The study enrolled 497 participants. Eligible participants included those with recurrent or persistent, ovarian, fallopian tube, or primary peritoneal cancer. Enrolled patients were asked to complete questionnaires regarding symptom burden, controllability, and quality of life. After completing these surveys, they were randomized to 1 of 3 groups: 1 group was guided by nurses through the WRITE intervention: nurses helped patients navigate the process via an asynchronous web-based message board, 1 group autonomously guided themselves through WRITE with a fully computer-mediated version, and 1 group did not participate in WRITE, but rather acted as a control group.

Since the intervention was originally developed to be web-based, patients without computer or internet access were given laptops with 3G or 4F access. The website had monthly questionnaires, and for those in the nurse-guided arm, there were also message boards to connect them to their corresponding nurse.
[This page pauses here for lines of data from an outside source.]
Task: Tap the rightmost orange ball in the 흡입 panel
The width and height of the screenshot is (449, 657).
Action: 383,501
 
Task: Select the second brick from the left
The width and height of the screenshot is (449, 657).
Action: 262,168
The intervention itself was theory guided, explained Donovan. “It is a combination of educational principles and psychology. And so we did, the first part was what we call a representational assessment. We asked women to write about these symptoms that they were experiencing, and we asked them very basic set of questions. So tell us about the symptom. What does it feel like? How long have you had it? Is it and what's the time pattern of it? What do you think causes the symptom? And what things make it worse? What impact does this symptom have on your daily life?”

Patients were also asked to acknowledge what the team referred to as “barriers to symptom management,” or fears that a patient may hold which prevent them from seeking necessary care. For example, a patient might fear that complaining to their provider may interfere with her treatment, or a patient may have a fear of becoming addicted to opioids.
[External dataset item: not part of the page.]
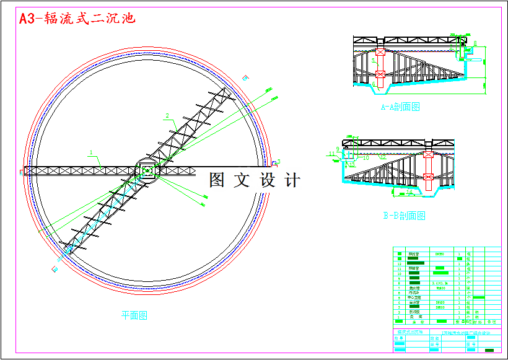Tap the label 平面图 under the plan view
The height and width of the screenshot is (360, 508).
point(134,315)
After fears and symptoms were discussed, there was a library of guides intended to help create care plans for 28 different possible symptoms.

“All cancer survivors, and their families are always looking for things that give them control over their lives, their symptoms, their cancer. As providers, we can try to shift their perceptions of their control to give them the confidence to be their own self advocate,” said Donovan. “Even tracking symptoms can give people power by [allowing them to] discover what it is that makes symptoms worse and how to avoid those things.”

Right now, the team is also developing an app designed to help guide family caregivers monitor their loved one’s symptoms.

“Family caregivers are really the backbone of our health care system,” shared Donovan. “They are next to the patients all the time. They are looking for that sense of control over what's happening. Often, they are the people who are doing the research for the patients, whether it is on the cancer, whether it's symptom management. We don't do much for training those family caregivers or supporting them in their role.”

“It has the same principles in terms of, you know, working through goal setting and strategy selection, to come up with a smart care plan for themselves and for their loved one.”


Online Tool Helps Ovarian Cancer Patients Feel More in Control of Symptoms. UPMC. News release. February 7, 2022. Accessed February 25, 2022.